• Stock Strategies
  • Exploiting the Relative Outperformance of Small-Cap Stocks

    by John Davenport and Fred Meissner

    Since Rolf W. Banz first posited the size effect of equity returns in a 1981 study published in the Journal of Financial Economics, the relative outperformance of small-capitalization (small-cap) stocks compared to large-capitalization (large-cap) stocks has remained a steady point of debate within the investment management literature.

    Even a cursory review of the annualized returns since the inception of the S&P SmallCap 600 index shows that the small-cap index has produced a higher cumulative return than the large-cap S&P 500 index (209.02% versus 188.13%).

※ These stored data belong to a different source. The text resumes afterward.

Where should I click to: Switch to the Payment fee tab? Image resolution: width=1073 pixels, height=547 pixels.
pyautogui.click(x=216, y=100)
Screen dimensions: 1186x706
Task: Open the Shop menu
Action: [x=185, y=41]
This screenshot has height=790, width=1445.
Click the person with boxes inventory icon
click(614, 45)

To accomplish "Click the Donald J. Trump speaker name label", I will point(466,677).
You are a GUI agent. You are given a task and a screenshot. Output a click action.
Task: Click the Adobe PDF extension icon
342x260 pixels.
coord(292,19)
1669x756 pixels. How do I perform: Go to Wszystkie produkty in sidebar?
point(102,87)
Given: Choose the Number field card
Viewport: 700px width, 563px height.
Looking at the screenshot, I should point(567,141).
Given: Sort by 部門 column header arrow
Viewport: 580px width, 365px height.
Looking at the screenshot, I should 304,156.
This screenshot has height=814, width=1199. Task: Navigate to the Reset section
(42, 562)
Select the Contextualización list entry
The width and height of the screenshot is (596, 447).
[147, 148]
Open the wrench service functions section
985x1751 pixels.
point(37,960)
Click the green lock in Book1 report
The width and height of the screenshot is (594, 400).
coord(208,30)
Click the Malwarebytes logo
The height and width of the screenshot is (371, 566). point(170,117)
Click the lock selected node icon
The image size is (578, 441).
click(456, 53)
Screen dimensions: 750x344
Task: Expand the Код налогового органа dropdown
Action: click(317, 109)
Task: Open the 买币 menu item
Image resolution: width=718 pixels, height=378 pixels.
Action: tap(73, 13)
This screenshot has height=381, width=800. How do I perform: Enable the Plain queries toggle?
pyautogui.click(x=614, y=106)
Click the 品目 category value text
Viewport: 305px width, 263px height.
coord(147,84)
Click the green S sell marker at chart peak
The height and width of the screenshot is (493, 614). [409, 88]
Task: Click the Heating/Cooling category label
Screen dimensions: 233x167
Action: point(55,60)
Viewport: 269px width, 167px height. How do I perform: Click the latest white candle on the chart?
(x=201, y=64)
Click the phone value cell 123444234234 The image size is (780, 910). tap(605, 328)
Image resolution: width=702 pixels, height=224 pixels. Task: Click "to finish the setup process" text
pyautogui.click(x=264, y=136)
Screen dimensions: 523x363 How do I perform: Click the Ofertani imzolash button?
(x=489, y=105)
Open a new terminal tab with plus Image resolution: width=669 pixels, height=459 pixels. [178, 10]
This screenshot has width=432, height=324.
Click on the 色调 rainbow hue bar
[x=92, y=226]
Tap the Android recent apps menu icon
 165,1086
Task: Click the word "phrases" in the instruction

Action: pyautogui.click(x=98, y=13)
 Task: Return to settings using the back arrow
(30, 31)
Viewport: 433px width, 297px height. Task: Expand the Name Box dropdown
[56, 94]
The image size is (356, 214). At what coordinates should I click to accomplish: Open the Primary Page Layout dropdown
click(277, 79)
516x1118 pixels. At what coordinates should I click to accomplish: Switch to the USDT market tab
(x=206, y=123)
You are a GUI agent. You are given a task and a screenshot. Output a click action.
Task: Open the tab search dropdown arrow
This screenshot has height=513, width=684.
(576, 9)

    The nature of this outperformance has been one of the central points of discussion within the literature. Of primary concern is the variability over time of this outperformance, as discussed in a 1983 Journal of Financial Economics study by Philip Brown, Allan W. Kleidon, and Terry A. Marsh. Sherman Hanna and Peng Chen found that small-cap equities were riskier equity investments relative to large-cap equities for holding periods of less than 15 years, while they were less risky for holding periods of longer than 15 years in their July 1999 AAII Journal article, “Small Stocks vs. Large: It’s How Long You Hold That Counts.”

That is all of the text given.